CONCESSÕES: Governo ensaia volta do trem de passageiros


                                                   Foto: Wilson Dias/Agência Brasil

Dos 80 projetos apresentados, apenas sete já foram repassados à iniciativa privada; a megaobra do trem-bala está descartada

A proposta de construção de um trem de passageiros - ligando São Paulo a Campinas - poderá ser incluída no rol do Programa de Parcerias de Investimentos (PPI). De acordo com o diretor-presidente da Empresa de Planejamento e Logística (EPL), José Carlos Medaglia Filho, o projeto pode ser viabilizado por meio de concessão ou, eventualmente, de uma parceria público-privada. O trem Intercidades deverá ter um trajeto de 135 quilômetros, com nove estações. A expectativa é de atender até 60 mil passageiros por dia.

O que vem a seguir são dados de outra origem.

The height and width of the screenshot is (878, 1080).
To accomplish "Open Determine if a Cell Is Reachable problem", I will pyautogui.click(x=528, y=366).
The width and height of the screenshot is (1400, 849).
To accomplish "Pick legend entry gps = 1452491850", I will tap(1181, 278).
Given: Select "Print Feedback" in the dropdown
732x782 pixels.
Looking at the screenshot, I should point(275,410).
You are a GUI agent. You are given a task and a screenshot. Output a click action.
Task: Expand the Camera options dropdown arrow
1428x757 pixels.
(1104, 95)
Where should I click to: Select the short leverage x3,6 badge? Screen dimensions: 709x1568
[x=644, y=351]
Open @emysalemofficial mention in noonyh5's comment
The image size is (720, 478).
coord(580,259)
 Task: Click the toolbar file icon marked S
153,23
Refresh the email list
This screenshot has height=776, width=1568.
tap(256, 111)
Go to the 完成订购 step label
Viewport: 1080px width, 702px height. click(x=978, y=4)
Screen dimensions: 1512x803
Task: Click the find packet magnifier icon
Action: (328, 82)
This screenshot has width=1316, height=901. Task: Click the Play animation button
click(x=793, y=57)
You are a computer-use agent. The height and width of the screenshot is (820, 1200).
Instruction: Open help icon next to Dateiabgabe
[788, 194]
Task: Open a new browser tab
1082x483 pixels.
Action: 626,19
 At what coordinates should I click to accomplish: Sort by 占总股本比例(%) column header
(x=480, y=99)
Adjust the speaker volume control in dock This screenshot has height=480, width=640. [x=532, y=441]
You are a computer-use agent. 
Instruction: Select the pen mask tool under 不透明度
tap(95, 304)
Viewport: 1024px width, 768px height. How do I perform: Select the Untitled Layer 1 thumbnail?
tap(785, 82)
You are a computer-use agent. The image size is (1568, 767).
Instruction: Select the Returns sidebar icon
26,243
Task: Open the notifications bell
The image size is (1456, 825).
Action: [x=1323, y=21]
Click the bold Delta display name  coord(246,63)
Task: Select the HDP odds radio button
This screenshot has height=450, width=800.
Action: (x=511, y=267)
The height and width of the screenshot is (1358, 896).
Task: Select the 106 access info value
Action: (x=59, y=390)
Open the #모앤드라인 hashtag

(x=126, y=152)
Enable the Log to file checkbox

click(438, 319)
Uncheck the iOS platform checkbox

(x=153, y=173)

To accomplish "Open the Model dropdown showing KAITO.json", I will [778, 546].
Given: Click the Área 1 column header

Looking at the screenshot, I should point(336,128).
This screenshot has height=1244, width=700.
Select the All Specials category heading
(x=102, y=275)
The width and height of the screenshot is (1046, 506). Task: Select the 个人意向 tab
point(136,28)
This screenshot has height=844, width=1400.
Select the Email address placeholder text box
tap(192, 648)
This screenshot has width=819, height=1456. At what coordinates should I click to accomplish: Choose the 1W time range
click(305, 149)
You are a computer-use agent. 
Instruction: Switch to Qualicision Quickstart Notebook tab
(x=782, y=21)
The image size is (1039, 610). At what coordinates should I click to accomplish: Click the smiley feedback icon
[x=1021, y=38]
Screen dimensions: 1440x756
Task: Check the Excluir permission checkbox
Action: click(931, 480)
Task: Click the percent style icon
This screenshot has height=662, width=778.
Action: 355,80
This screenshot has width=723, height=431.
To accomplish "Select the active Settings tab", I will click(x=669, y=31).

Segundo Medaglia, a viabilização do projeto será feita em parceria entre a União e o governo do estado de São Paulo. “Há trechos que já têm concessão federal, e aí a gente precisa conseguir fazer um compartilhamento da mesma linha ou da mesma faixa de domínio”, afirmou o dirigente à Agência Brasil. O trem-bala entre São Paulo e Rio de Janeiro (um projeto de mais de R$ 30 bilhões) está descartado.

Desde setembro do ano passado, o PPI apresentou duas rodadas de projeto, totalizando 80  concessões nas áreas de transporte, energia e gás e petróleo. Apenas sete foram repassados à iniciativa privada. Em março, os aeroportos de Salvador, Porto Alegre, Fortaleza e Florianópolis. Nenhum trecho ferroviário foi posto a venda. O setor tem gargalos, como a conclusão de toda a extensão da Norte-Sul e a Fiol, que ainda não teve trecho inaugurado.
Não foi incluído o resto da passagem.